What's so great about episode three is that, with everyone fleshed out, much of the joy comes from watching characters like Lou interact with folks like the Gerhardt's and Mike. While Patrick Wilson's Lou seemed un-eager to get involved in a full-blown investigation in the first couple of episodes, as the plot surrounding Rye and the shootout thickens, he shows a sturdy backbone. Wilson really has an old-school, straight-arrow hero vibe that he's good at (for further evidence see BONE TOMAHAWK) and he gives off a the same kind of sturdy vibe a guy like Jimmy Stewart did in some of his tougher roles.

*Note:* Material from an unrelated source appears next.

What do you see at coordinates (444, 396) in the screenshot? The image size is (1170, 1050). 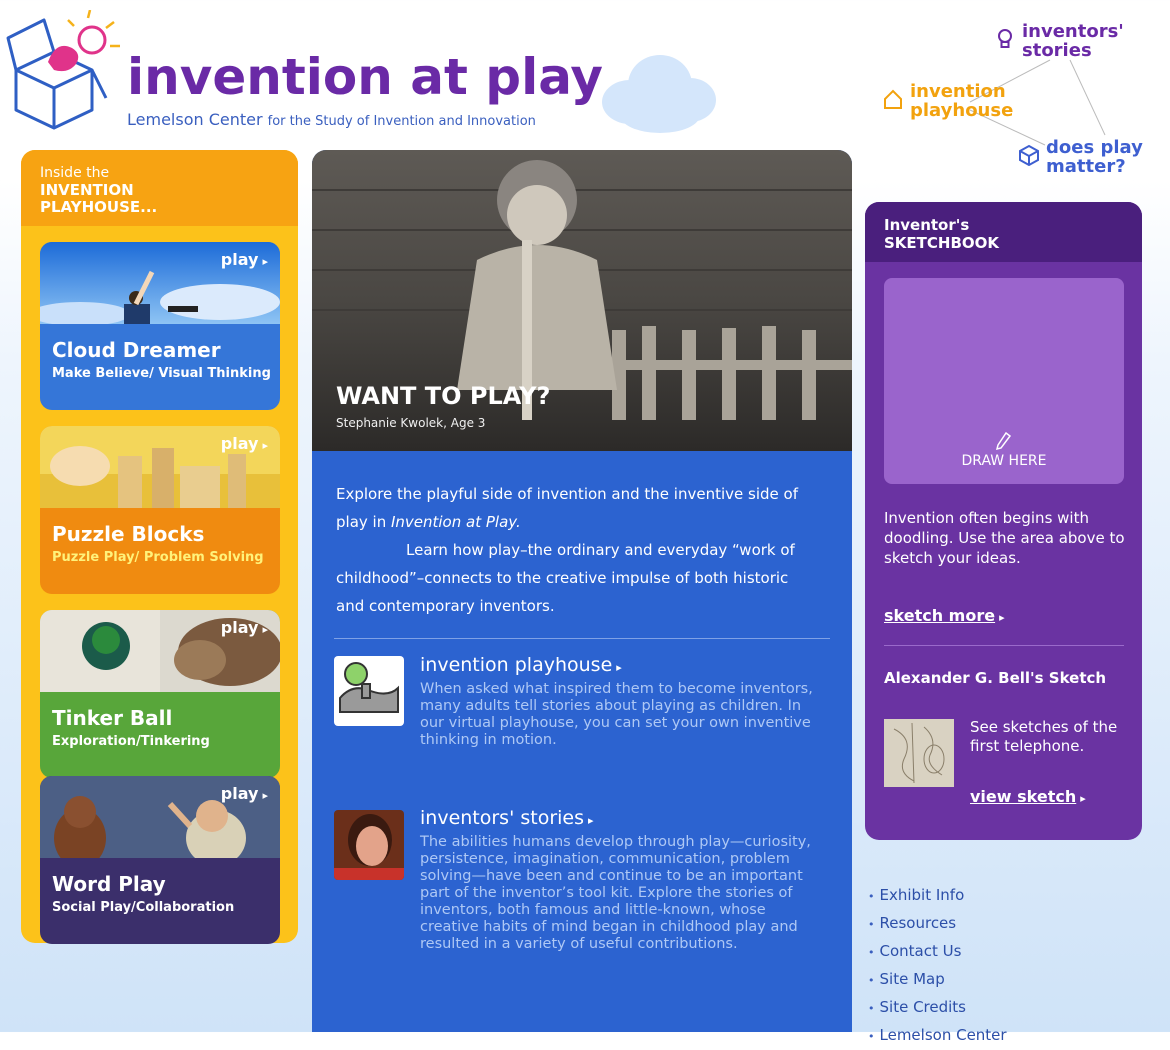 I see `hero-title: WANT TO PLAY?` at bounding box center [444, 396].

Wilson's best scenes this week found him fearlessly going-toe-to-toe with Jeffrey Donovan's hulking, wild-eyed Dodd, and then drawing on Mike Milligan and the Kitchen Brothers (with Woodbine's Mike hilariously pointing-out that they sound like the name of a prog-rock band).

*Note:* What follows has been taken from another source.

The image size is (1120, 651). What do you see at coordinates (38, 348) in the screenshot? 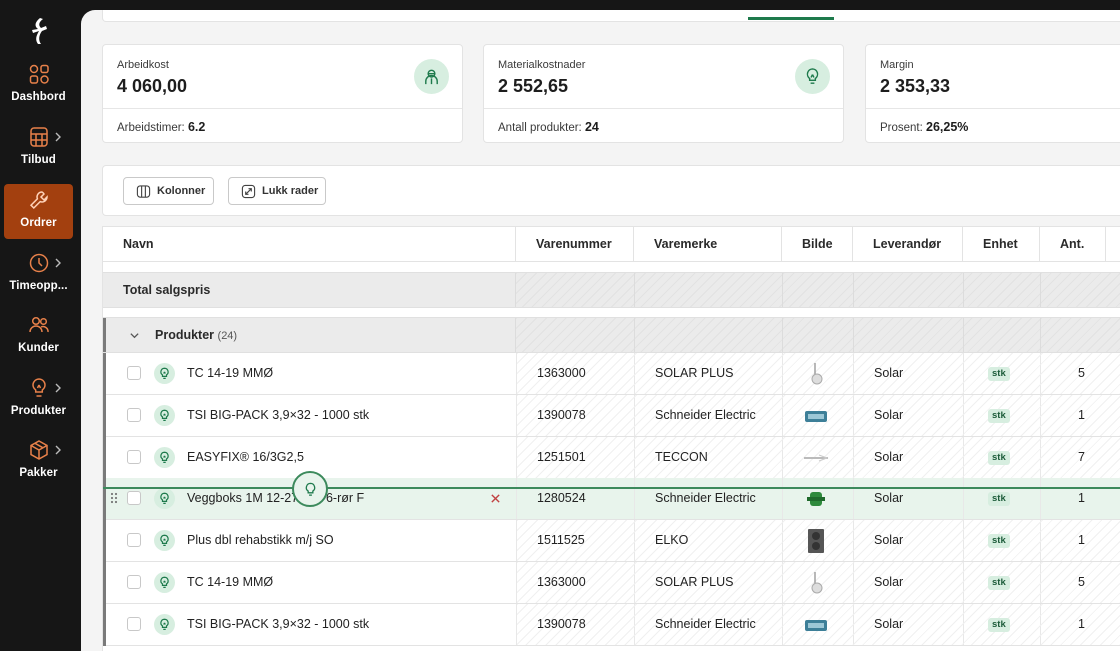
I see `sidebar-item-label: Kunder` at bounding box center [38, 348].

If you've seen season one, you can really see Wilson's evolution into the kind of sad-eyed but sturdy fellow Keith Carradine played as the older Lou. The continuity is superb. Another really enjoyable moment was when Betsy, while getting her hair done, put forth her own idea about what happened to Rye, which – of course – happened to be dead-on much to Peggy's (Kirsten Dunst) dismay, leading to a hasty cover-up. It's interesting to see how the unassuming Betsy (expertly played by Critin Milioti) is displaying all the smarts her grown-up daughter Molly will come to be known for. Given her prognosis, my fingers are crossed that she'll survive the season – although that seems doubtful.

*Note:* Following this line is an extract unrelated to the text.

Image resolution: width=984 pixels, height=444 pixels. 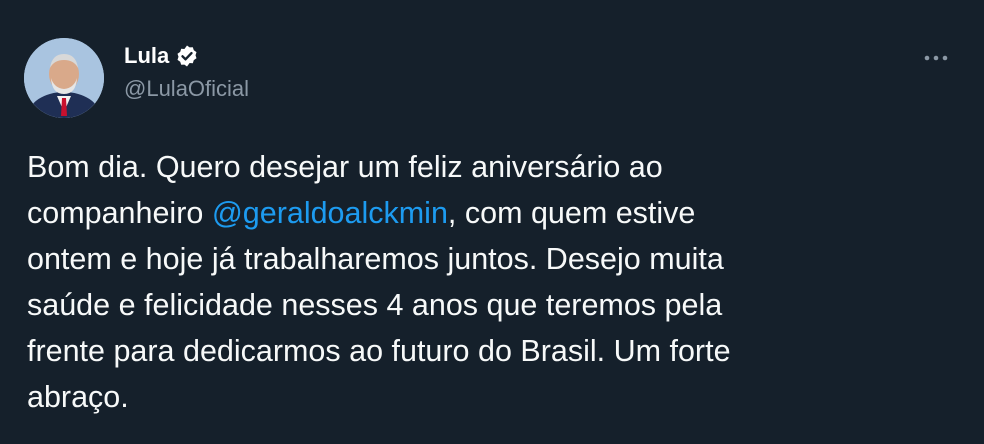 I want to click on more-options-icon, so click(x=936, y=58).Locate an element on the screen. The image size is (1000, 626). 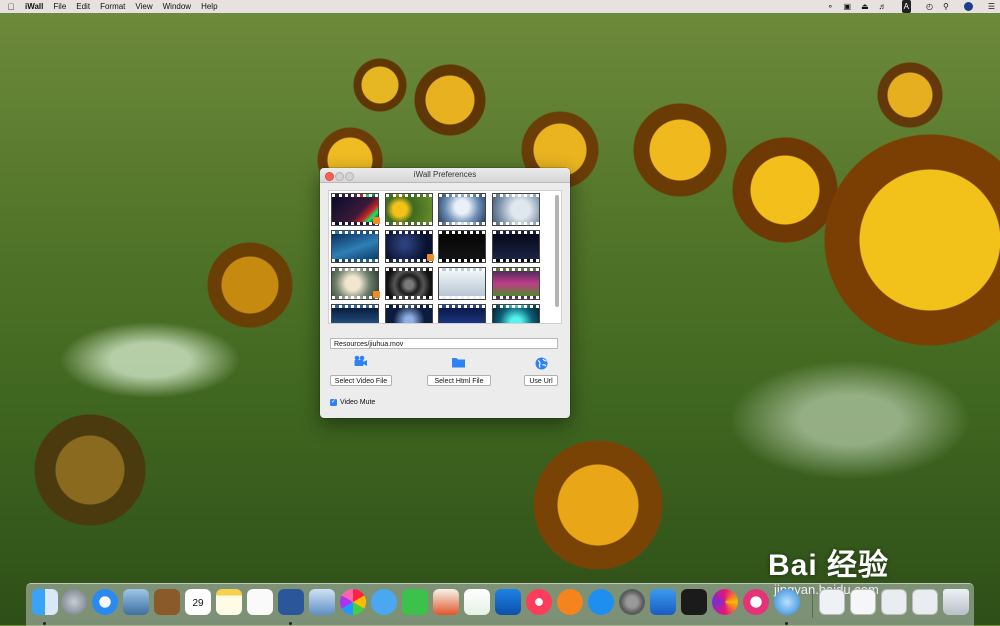
video-thumbnail-grid is located at coordinates (445, 257).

In short, everything about this episode was pretty much in-line with the high-bar set by the first two episodes. The cast is uniformly great, although I'd still like to see Ed (Jesse Plemons) and Peggy get fleshed-out a bit, although I assume that's still to come. One guy I'm absolutely loving is Bokeem Woodbine, as one of the most atypical bad guys since, well, I guess Billy Bob Thornton's Lorne Malvo in season one. His happy-go-lucky killer is an excellent creation, with his affability being a unique touch (I love the throwaway bit where he compares the softness of his hair to Brad Garrett's). As in previous week's, by the time the credits rolled I was all but desperate for the story to continue, and part of me wishes this was available in a streaming binge-format. Oh well. Good things come to those who wait.